Romans made the first breakthrough, establishing two main ways within the city and building sewerage, paved roads and drinking water through channels and aqueducts.

Feudalism was present during the Middle Age. Throughout this period, cities became concentric urban conglomerates that spread in an organic fashion, with an irregular layout of narrow streets, lacking any kind of urban planning and regulation.

The following key period was Industrial Revolution. Along with the new industries, precarious neighborhoods for the working class appeared, resulting in the development of new urban plans.

The main proposals to such working neighborhoods and city densification were twofold: First the “Widening” and second, the “City garden”.  Widening involved the augmentation of the city framework in an orderly fashion through a grid structure. In contrast, city gardens would bring residences to the city outskirts, creating the so-called “residential areas” with better standards of living. City gardens were regarded as a better solution. Yet, this option exacerbated transportation problems as left taking the car as the only alternative to move around.


Pic.1: Barcelona, contrast between “El Ensanche” and the old town (

In the middle of 20th century, the concept of green cities arose in response to the previous urban planning concepts which proved to be wrong. It became clear that cities should blend into the landscape in an ecological and sustainable way. Since then governments have changed their mindsets and urban layouts have seen significant changes.
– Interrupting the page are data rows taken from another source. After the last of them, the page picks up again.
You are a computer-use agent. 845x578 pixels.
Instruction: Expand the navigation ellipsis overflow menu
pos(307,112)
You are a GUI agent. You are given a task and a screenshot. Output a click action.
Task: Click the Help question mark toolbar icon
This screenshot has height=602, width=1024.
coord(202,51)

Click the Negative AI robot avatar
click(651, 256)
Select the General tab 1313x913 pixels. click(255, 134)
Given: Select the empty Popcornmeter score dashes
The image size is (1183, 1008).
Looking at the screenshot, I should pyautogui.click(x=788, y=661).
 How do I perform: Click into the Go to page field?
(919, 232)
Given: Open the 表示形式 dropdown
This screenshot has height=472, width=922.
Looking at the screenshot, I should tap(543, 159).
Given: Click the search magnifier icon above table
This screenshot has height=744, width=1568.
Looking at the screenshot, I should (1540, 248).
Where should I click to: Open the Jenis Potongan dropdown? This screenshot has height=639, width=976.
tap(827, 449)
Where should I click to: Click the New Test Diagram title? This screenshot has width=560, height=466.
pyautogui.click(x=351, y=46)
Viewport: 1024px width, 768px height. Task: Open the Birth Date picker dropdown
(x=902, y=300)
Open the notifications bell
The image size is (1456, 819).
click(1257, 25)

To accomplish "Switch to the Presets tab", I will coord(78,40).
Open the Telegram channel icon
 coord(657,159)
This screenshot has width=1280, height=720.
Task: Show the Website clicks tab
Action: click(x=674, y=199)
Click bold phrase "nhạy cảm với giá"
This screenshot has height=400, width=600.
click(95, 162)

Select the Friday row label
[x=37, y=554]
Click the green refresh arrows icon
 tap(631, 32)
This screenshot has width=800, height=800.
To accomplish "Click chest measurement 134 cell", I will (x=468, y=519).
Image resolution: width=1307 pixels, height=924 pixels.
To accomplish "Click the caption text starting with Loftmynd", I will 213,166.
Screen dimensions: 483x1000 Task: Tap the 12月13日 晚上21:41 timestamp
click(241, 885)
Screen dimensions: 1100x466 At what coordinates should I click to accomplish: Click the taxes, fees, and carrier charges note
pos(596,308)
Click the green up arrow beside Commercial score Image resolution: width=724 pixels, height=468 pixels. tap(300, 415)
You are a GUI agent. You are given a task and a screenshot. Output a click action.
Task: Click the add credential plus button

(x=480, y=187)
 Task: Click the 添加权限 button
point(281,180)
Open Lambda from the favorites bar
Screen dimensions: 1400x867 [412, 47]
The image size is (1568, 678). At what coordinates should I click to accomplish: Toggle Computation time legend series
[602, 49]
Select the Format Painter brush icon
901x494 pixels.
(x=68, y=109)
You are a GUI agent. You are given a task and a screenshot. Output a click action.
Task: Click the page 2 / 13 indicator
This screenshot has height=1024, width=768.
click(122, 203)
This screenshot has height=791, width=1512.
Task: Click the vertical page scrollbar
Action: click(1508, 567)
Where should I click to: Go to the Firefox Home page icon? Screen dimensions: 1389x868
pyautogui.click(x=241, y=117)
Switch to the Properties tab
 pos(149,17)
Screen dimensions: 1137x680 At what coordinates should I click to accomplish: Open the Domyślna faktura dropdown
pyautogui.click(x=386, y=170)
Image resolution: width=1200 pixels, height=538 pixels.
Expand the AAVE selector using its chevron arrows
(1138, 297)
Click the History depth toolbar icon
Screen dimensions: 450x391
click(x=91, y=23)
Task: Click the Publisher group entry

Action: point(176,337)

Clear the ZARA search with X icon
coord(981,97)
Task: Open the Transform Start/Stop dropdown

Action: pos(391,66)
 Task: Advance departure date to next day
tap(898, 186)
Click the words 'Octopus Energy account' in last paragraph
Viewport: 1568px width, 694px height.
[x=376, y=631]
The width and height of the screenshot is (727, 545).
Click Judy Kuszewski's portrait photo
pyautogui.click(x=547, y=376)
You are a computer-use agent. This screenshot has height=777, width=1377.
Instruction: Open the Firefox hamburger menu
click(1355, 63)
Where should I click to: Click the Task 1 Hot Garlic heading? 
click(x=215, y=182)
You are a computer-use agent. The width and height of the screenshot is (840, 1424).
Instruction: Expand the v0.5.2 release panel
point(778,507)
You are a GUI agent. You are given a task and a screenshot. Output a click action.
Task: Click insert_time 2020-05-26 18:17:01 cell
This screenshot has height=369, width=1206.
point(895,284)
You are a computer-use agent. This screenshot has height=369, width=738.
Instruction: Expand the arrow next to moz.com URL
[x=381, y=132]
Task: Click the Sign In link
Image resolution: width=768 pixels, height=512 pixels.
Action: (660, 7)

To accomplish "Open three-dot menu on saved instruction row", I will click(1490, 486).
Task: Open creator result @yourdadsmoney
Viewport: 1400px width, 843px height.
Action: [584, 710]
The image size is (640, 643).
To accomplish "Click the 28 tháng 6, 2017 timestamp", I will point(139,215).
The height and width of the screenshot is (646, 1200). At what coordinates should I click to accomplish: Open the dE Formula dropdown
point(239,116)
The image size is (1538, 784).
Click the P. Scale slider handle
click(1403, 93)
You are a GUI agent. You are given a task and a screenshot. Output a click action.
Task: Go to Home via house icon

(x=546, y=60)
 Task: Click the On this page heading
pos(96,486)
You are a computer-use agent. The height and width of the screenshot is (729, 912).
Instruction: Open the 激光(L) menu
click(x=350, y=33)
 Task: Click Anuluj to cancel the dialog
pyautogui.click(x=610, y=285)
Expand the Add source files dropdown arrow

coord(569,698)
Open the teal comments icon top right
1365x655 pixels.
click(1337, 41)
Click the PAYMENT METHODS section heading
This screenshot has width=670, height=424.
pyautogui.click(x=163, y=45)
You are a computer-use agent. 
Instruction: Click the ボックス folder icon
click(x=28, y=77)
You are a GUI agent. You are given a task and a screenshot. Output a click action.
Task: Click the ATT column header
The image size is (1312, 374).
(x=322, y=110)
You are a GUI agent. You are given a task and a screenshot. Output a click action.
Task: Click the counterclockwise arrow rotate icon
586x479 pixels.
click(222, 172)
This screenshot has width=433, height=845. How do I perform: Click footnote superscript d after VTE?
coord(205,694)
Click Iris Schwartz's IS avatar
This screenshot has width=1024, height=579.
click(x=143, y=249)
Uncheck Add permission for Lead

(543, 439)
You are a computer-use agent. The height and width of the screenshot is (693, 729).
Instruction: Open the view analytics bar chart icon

The development of this idea has been global, working always as a response to the major current problems of cities. Such problems can be grouped into five different categories:

  • Traffic: This is a problem inherent of big cities. In any of these, it can be clearly seen how citizens have lost their prominence with respect the city giving their way to cars, which rule the city. Owing to this situation there are problems such acoustic contamination (we can constantly hear the noise of engines at any given time, but we are not even aware of it), the stress generated by the traffic, or the well-know contamination from cars’ emissions.
  • Waste: Consumerism, the small durability of goods and the comfort level of the average citizen lead to increased waste levels which are much more elevated than in any other place.
  • Population density: The speed of growth, the price of land and the increase of distances have conditioned the city to grow vertically. This creates a feeling where citizens’ space of living decreases more and more each day.
  • Low energy efficiency: For generations innovations in construction are going towards safer and more aesthetic cities, creating buildings that required heating during winters and cooling during summers, and electric illumination all day long.
  • Developing cities’ growth: This is a serious problem of those cities in developing countries as they do not have enough resources to adapt to the rampant growth that they are experiencing. Because of this, city’s expansions have led to the creation of slums, where crime, illegal settlements, inequality and unhealthy living conditions are ubiquitous.

For all these reasons, urban planning needs a change. There is a need for new transportation models, large green areas which should work as release valves to face the reality of sustainable and efficient buildings. We will have to make the most of utilized spaces in the city, promoting citizens equity while adapting the cities to the current growth. With this in mind, the European Union is leaning towards multi-centered cities with uncertain limits while city centers are re-equipped.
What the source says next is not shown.